January 10, 2011

Ed Korba

Collaboration Is Key to Hospitals Meeting Meaningful Use

After reading the article, “Optimism about meeting the meaningful use fades for hospitals.” I could  not help but sit back and think about the current state of healthcare in the United States. reported, “The biggest hurdle is overcoming (Physician) resistance to computerized physician order systems.” The physicians are slow to change because they have little to gain financially.
It seems there is a feeling that if physicians have to go through an effort to use technology rather than just record it on a clipboard, then it’s taking up too much of their time.  And their time is their money.
Is the problem of meeting the meaningful use rule, 30% of all unique patients with at least one medicine on the list need to be ordered electronically that hard to do?  I asked Caroline Samuels, MD, our resident physician on our DrFirst Hospital Services Team, “Is this true?”
She said,” The decline in percentage of CIOs expecting to meet Meaningful Use requirements this year is understandable, and could have been anticipated.   The Objectives of ONC (Office of the National Coordinator) read just like the strategic goals of just about any hospital.  Any CIO will agree with the goal of improved patient safety.
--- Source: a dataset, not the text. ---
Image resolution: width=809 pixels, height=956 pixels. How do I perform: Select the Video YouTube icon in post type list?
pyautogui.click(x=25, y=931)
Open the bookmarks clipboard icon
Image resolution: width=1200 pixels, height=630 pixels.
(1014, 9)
However, when the details of the Meaningful Use criteria are reviewed in detail, the height of the “bar” being set is much clearer, as is the velocity with which the bar is expected to rise over the years of the program. It may be convenient to blame physicians for not using CPOE,  but the anticipated reporting requirements, the actual use of emerging IT standards and the interoperability requirements are every bit as challenging as CPOE.  It is clear from examples of system implementations, that physicians will use well-designed systems that they have helped to customize.  Blaming physicians for the lack of progress towards meeting Meaningful Use is a red herring.”
This seems to be a case of group-serving bias where one group or another attributes its failure to the situational factors beyond its control.   I’m sure Hippocrates, for whom the physician Hippocratic Oath was named, didn’t say, “Just do it.” but if he were living today that actually might be his sentiments. The bottom line is that CIOs, physicians, and CPOE vendors all have to work together towards the goal of meaningful use.  CIOs who need to reach a goal should ask for help from physicians.  If workflow needs to be adjusted, ask for help from your system vendor.   If all parties communicate and collaborate, an awful lot can be accomplished in short time by “just doing it.”